--- Exercise description ---
Output the records as a two-column CSV with the headers "input" and "output", one row per record, starting at the line containing "Festival [653, 593]" and ending at the line containing "tape [727, 305]". Quote each field and replace line breaks with spaces.

--- Input for this task ---
+ + + + +

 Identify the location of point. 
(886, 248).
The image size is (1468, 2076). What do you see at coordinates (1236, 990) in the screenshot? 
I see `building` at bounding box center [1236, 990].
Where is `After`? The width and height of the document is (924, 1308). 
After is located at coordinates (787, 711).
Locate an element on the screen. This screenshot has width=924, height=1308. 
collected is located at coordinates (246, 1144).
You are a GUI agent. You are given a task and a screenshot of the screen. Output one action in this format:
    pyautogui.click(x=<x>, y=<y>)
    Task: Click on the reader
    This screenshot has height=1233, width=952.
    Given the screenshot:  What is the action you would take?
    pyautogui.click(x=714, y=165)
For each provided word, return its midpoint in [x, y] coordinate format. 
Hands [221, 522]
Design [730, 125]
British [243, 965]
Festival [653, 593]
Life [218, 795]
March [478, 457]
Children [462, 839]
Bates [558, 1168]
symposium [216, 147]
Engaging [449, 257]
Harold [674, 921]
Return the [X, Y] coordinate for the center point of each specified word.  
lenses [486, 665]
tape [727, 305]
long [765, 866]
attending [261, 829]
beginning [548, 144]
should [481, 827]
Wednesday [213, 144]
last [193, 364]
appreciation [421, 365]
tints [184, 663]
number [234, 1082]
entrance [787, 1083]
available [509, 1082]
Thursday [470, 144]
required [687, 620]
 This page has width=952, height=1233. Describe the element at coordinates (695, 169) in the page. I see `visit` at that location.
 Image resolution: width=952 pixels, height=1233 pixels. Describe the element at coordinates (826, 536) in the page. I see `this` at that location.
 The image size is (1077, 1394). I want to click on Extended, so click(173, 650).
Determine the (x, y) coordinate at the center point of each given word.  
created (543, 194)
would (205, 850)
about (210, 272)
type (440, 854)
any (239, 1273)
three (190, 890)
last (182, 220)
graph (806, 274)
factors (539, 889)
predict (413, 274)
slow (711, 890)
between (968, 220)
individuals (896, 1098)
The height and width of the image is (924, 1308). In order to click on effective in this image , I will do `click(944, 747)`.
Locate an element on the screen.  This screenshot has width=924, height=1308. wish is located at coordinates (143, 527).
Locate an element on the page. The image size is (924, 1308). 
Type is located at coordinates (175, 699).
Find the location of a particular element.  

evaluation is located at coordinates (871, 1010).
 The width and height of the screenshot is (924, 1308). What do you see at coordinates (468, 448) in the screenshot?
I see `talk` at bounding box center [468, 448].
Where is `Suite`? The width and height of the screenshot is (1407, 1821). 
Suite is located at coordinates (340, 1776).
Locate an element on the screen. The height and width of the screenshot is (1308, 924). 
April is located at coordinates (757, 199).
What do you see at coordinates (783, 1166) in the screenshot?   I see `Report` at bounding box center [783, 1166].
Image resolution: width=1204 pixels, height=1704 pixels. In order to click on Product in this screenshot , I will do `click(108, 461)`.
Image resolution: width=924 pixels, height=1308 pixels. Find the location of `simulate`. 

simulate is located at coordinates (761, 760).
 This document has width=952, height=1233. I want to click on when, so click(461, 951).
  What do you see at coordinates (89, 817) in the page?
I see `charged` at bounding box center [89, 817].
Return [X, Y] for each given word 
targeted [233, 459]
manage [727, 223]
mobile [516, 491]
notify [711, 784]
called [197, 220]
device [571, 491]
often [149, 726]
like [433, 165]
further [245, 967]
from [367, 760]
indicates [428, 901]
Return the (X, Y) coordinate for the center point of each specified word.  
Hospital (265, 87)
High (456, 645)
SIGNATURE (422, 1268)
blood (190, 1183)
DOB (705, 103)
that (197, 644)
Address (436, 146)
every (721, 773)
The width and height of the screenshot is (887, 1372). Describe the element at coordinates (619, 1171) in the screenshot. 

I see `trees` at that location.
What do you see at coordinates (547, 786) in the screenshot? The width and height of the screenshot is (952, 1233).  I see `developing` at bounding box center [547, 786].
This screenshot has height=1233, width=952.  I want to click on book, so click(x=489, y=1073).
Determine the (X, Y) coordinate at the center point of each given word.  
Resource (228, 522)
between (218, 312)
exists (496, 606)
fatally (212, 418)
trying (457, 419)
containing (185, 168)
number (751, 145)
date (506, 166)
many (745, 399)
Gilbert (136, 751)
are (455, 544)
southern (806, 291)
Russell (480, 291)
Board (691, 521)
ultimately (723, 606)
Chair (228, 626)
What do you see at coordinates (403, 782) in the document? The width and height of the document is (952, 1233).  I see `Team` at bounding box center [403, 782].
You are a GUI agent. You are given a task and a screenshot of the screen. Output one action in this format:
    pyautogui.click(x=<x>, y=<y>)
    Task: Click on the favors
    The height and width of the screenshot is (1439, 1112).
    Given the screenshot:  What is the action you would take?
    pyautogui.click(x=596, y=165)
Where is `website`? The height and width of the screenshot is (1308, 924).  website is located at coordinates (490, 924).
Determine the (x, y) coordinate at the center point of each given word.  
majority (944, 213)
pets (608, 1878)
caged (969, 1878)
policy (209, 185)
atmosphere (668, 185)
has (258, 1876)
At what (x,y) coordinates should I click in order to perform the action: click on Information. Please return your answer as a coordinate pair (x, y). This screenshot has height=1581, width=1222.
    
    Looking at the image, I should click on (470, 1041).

+ + + + +

--- Solution for this exercise ---
input,output
"Festival","[653, 593]"
"Life","[218, 795]"
"March","[478, 457]"
"Children","[462, 839]"
"Bates","[558, 1168]"
"symposium","[216, 147]"
"Engaging","[449, 257]"
"Harold","[674, 921]"
"Return the [X, Y] coordinate for the center point of each specified word. lenses","[486, 665]"
"tape","[727, 305]"